The flow of critical UN aid from Türkiye to northwest Syria has temporarily halted due to damage to roads and other logistical issues related to the deadly earthquake that struck the two countries on Monday, a UN spokesperson said.
Even before the quake struck in the early hours of Monday, the United Nations estimated that more than 4 million people in northwest Syria, many displaced by the war and living in camps, depended on cross-border aid.
Those needs have now increased, a top UN aid official said, making the hundreds of trucks worth of food, medical and other assistance that enter Syria via Türkiye each month all the more vital.
"Some roads are broken, some are inaccessible.
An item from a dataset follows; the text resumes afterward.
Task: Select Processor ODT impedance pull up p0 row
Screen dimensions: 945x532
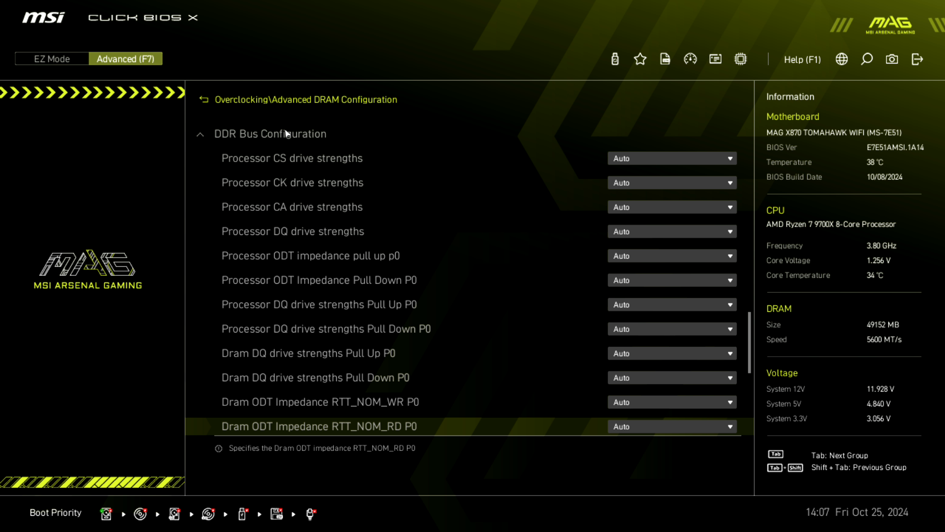Action: click(311, 256)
There are logistical issues that need to be worked through," Madevi Sun-Suon, spokesperson for the United Nations Office for the Coordination of Humanitarian Assistance (OCHA), told Reuters.
"We don't have a clear picture of when it will resume," she said.
With a confirmed death toll in Syria already topping 1,600, rescue workers from across the frozen front lines of the country's 12-year civil war have said that hundreds more people likely remain under the rubble.
Sun-Suon said aid workers were also struggling with limited access to water and power as well as looking for their own colleagues and loved ones.
Aid already positioned within the northwest will likely be rapidly depleted, aid officials said.
"We have heard there are some supplies in the system for the next 3 - 5 days however our concern is that these will be exhausted rapidly," Kieren Barnes, country director for Mercy Corps Syria, told Reuters.
"We will need to significantly increase resources for northwest Syria and ensure supply lines are clear for us to respond."
Meanwhile, Syria's Red Crescent said it was ready to deliver relief aid to all the country's regions, including opposition-held areas and urged the United Nation, which has long coordinated the aid and relief operations in opposition-held areas, to facilitate that.